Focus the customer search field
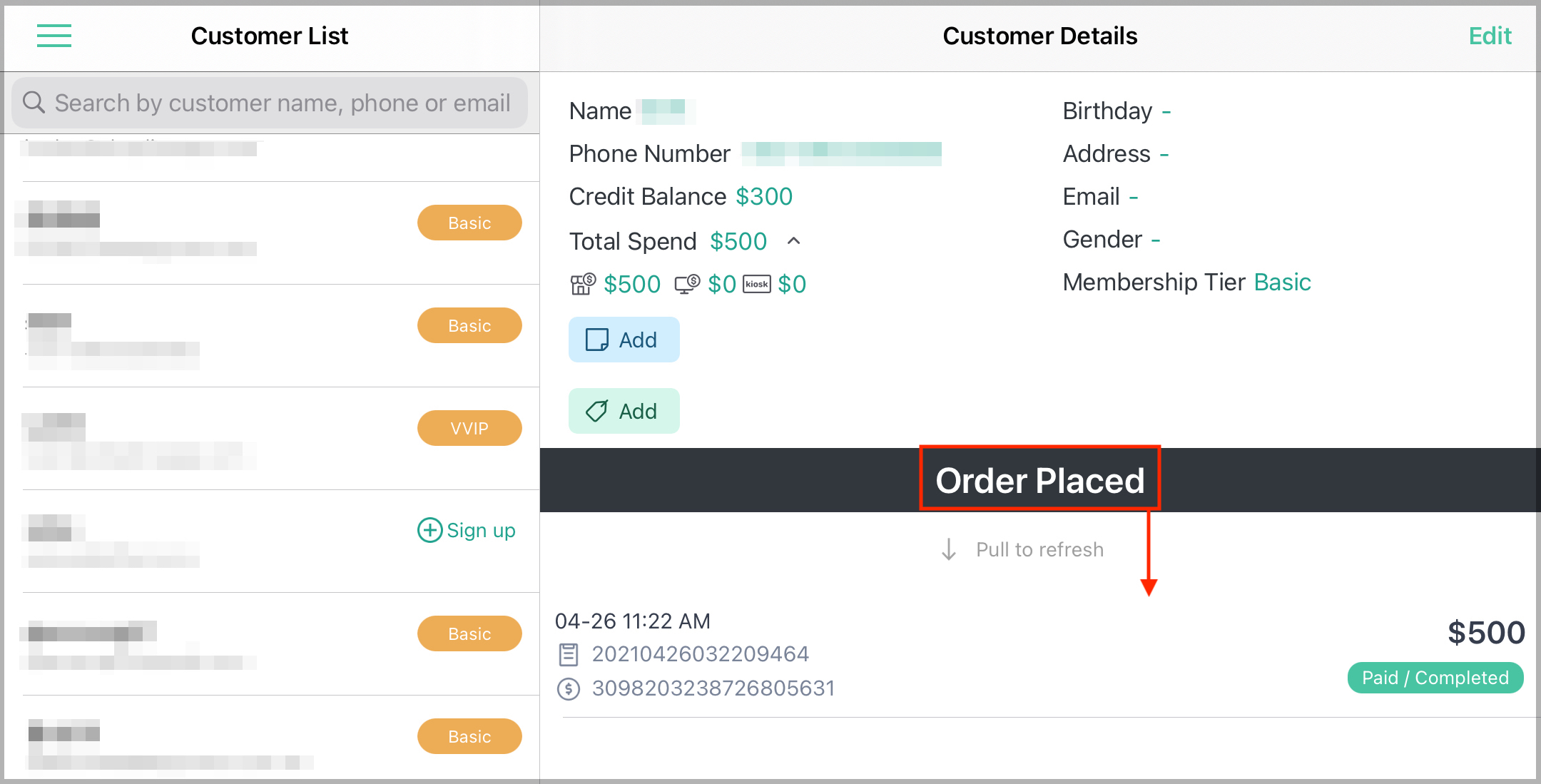The width and height of the screenshot is (1541, 784). click(x=270, y=103)
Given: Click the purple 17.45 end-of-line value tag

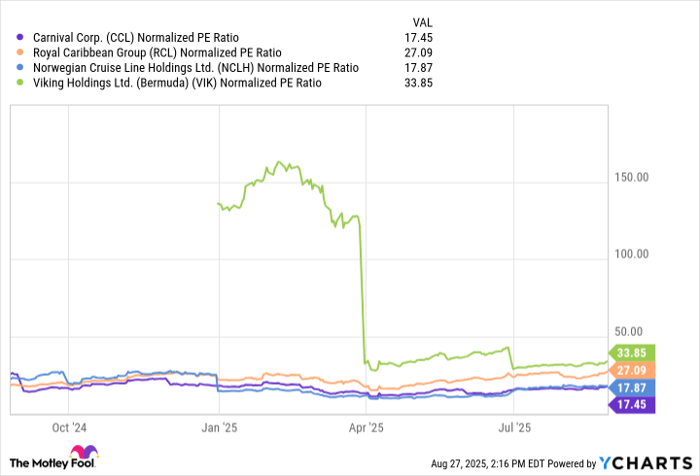Looking at the screenshot, I should pyautogui.click(x=632, y=404).

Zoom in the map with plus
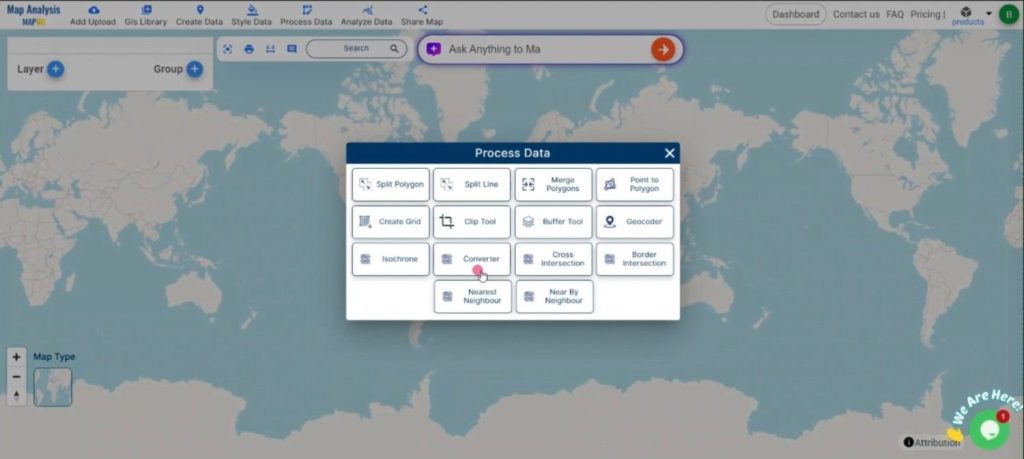pyautogui.click(x=16, y=357)
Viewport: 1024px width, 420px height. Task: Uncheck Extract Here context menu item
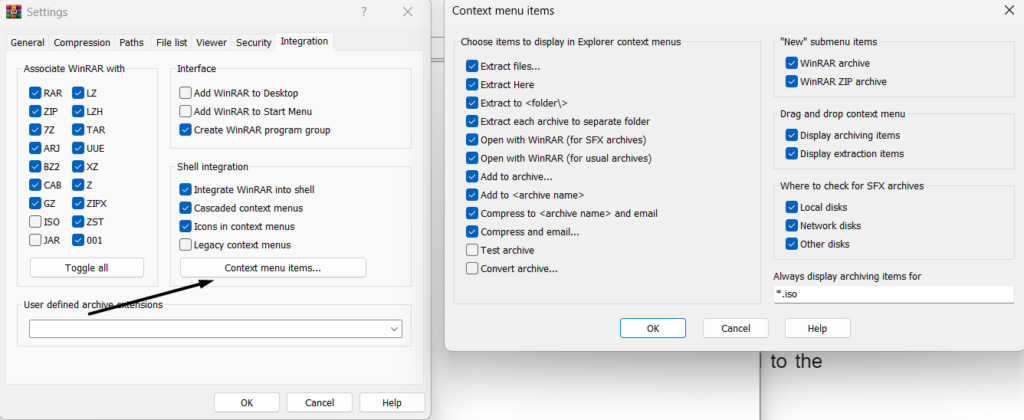[x=472, y=84]
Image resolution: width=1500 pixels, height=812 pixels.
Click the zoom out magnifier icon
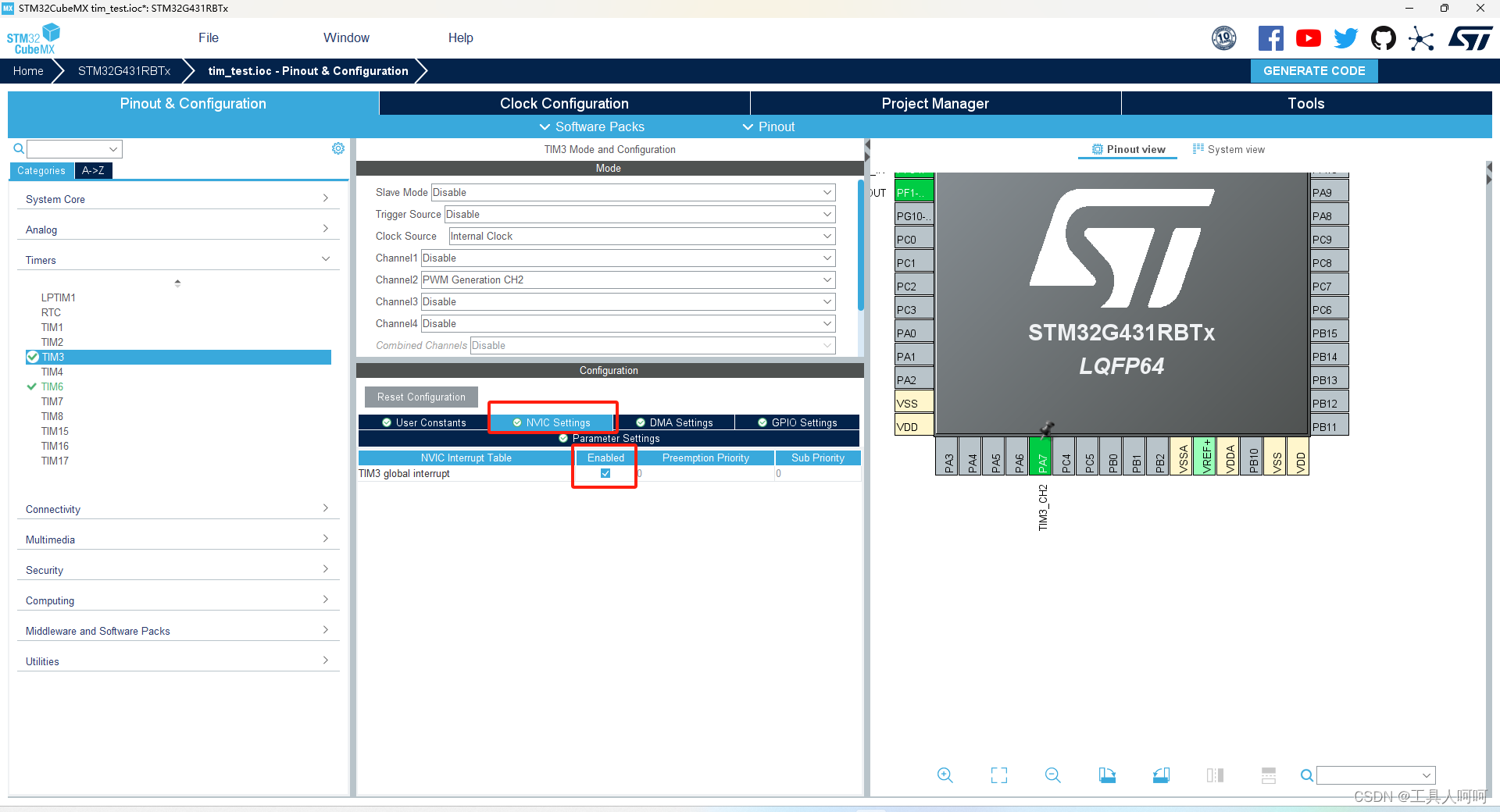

_Task to carry out_: Would you set down each line of the listing above exactly, apart from the pictures?

_Result of this exercise_:
Focus the customer search field
The width and height of the screenshot is (1541, 784). click(x=270, y=103)
Given: Click the purple 17.45 end-of-line value tag

Looking at the screenshot, I should pyautogui.click(x=632, y=404).

Zoom in the map with plus
pyautogui.click(x=16, y=357)
Viewport: 1024px width, 420px height. Task: Uncheck Extract Here context menu item
[x=472, y=84]
Image resolution: width=1500 pixels, height=812 pixels.
Click the zoom out magnifier icon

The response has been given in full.